All to say that I don’t want to be swallowed up by a crowd that worships this stuff regardless. I don’t want to be part of that vibe at all, even peripherally. I’d rather hang with contrarians than with obedient servants, worshippers and Upper Nile pyramid builders. Which is all to say I’m going through my usual “do I really want go through the hassle of Comic-Con?” dialogue. It all starts on Wednesday evening, and right now I’m thinking I might…naaahh, not likely.
I feel like a number when I’m sitting in that massive hall, sitting there as those promo reels play and the panelists sit and smile and sell their shpiel. What’s the big can’t miss-this event this year? What reel from what essential movie is being shown with what talent in attendance? I’m looking over the schedule and I’m saying to myself, “I don’t know, man…I really don’t know.” Nikki Finke recently posted each day’s activities — here’s July 23rd and 24th, July 25th, July 26th and July 27th.
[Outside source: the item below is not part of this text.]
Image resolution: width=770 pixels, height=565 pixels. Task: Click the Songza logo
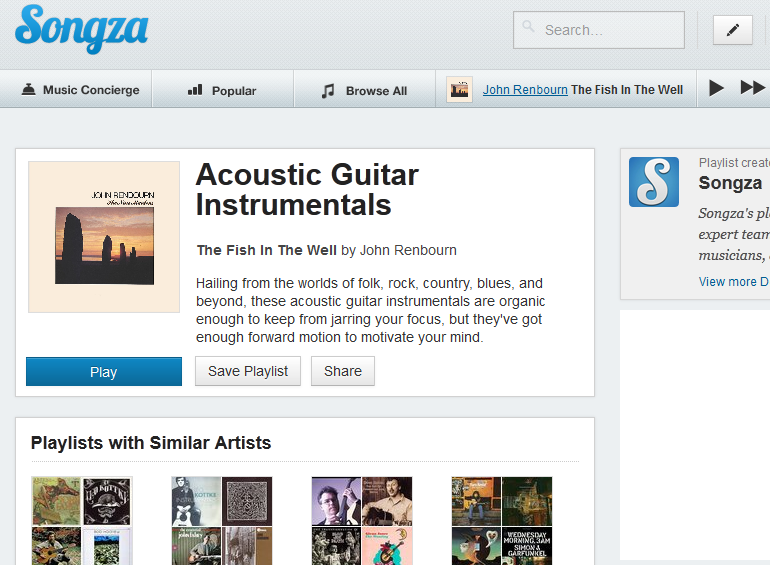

And I don’t look forward to bumping shoulders with the low-life cretins who hang around the Gaslamp district and sometimes spray attitude and start fights. Does anyone remember L.A. Times guy Geoff Boucher writing last year about getting sucker-punched by some tattooed, shaved-head, cutoff-wearing ape, and then getting knocked to the ground and going home the next day with staples in his head?
Don’t forget also that Transformers and Shoot ‘Em Up producer Don Murphy and his wife also “suffered a similar attack [in the Gaslamp district] that left us in the emergency room for hours….we were with a group of twelve, six people attacked, two arrested.”
Boucher wrote that “the cops at the scene said this sort of incident isn’t that rare” — i.e., is somewhat common. Commenters on the Boucher essay page, some of them San Diego residents, didn’t strenuously disagree. A poster named “Rob D” called the Gaslamp district “a magnet for stupidity…on any given night during the summer you’ll see people stumbling into the street, hanging on street lights and yelling incoherent drunken shit..[the area is] literally a haven for the retarded.”